[d@DCC] The SCO case...
farrellj
farrellj at stonehenge.pronym.org
Wed May 21 16:40:09 EDT 2003
On Wed, 21 May 2003, Russell McOrmond wrote:
> There are some alleged (but not disclosed) trade secret, copyright and
> patent infringements in "Linux" (The kernel? A distribution? That too is
> not disclosed). One of the questions that has come up in discussions is
> the question of originality: how will they prove that source code is
> unique if the routines were authored to solve the same problem.
The orignal complaint was that Caldera aka SCO claims that IBM
transplanted SCO Intellectual Property into the Linux Kernel. The only
"proof" they have stated is that the kernel supposedly sprouted "Enterprise
Level" features *overnight"...and thefore IBM *must* have transfered said
features from SCO's IP to the Linux Kernel.

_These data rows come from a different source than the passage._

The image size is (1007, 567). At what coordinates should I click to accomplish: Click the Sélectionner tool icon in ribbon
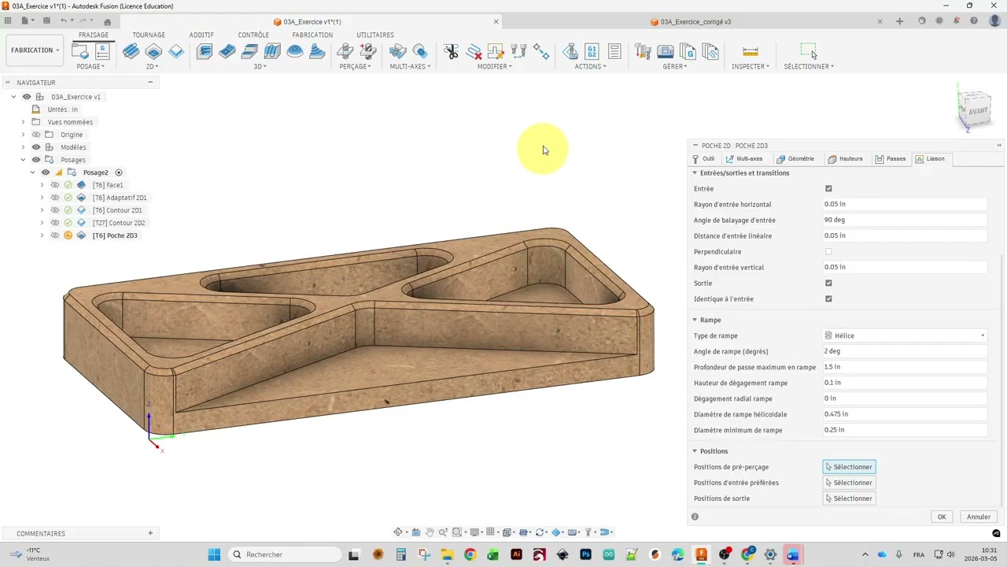(809, 51)
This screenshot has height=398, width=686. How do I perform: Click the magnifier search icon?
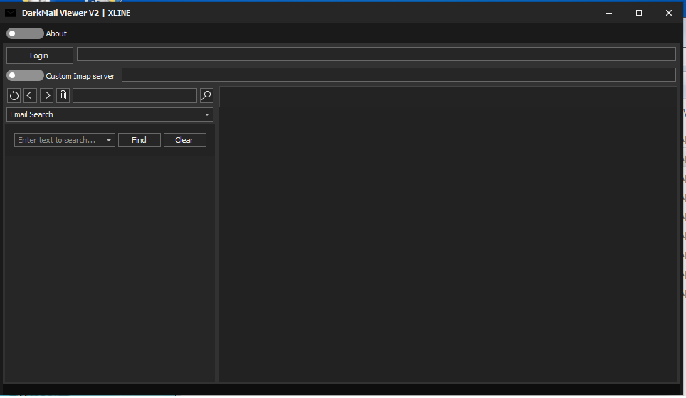tap(206, 95)
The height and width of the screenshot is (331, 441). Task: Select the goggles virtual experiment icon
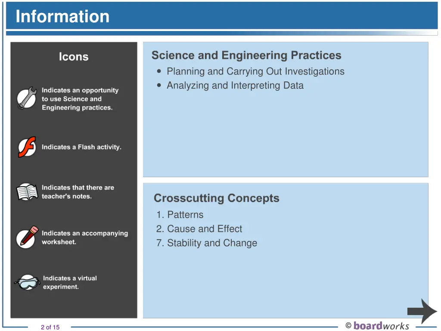click(x=27, y=282)
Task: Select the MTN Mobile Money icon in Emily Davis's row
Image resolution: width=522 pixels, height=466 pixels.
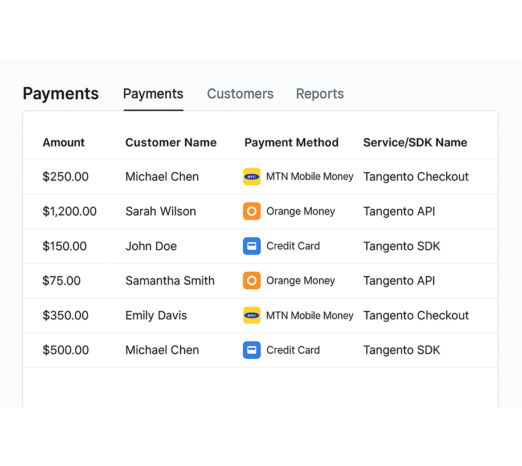Action: click(252, 315)
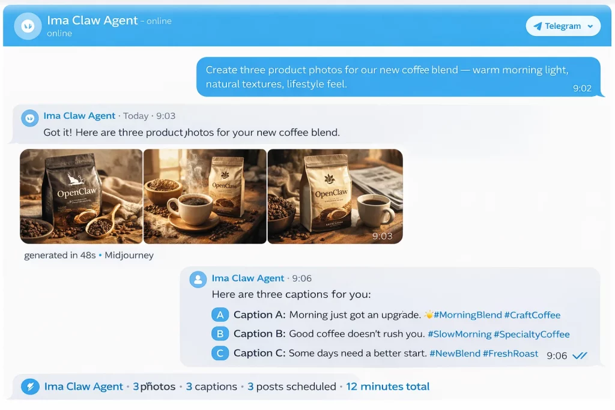Click the user message about coffee blend photos
Image resolution: width=615 pixels, height=410 pixels.
399,77
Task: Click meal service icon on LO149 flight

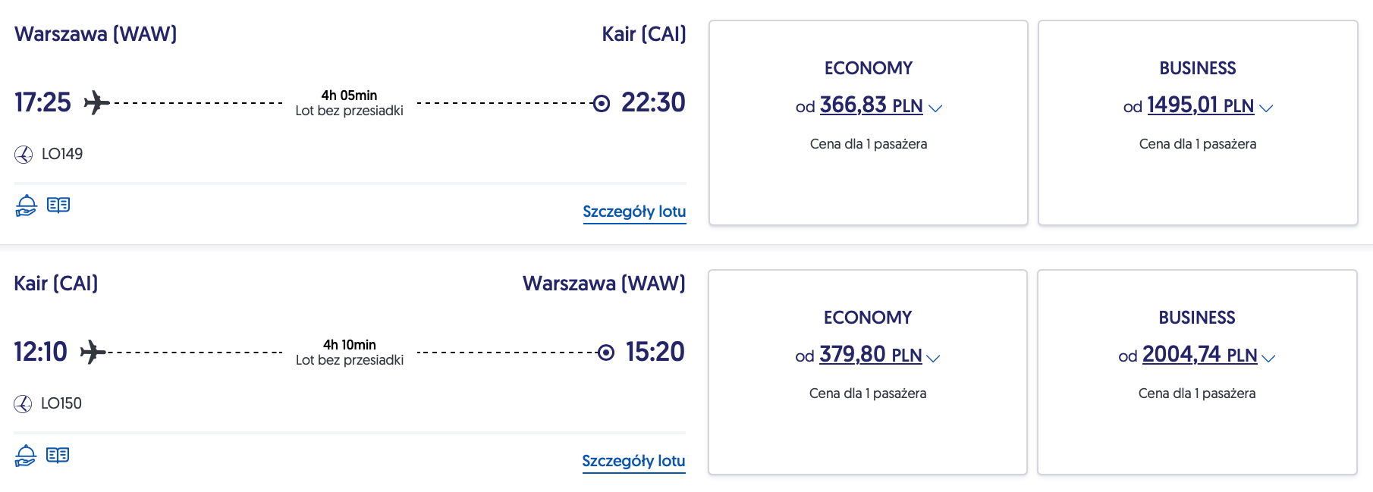Action: tap(26, 205)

> SCO (as Caldera) produced their own Linux distribution, and there is a
> belief that if source code was shared illegally that it is more likely SCO
> that infringed on GPL'd code than the other way around. The idea that
> this small Dot-Bomb company (which is what it is currently - a leftover of
> the dot-com bubble that didn't burst yet) had the resources to come up
> with ideas that weren't happening in the FLOSS community is amusing.
This is something that ESR speaking as OSI touched upon...see this
URL:
http://www.opensource.org/sco-vs-ibm.html
> The fact that Microsoft quickly 'signed up' and paid license fees for
> undisclosed IP begs the question of whether this is simply political
> theater in Microsoft's attempt to create FUD around Linux and FLOSS.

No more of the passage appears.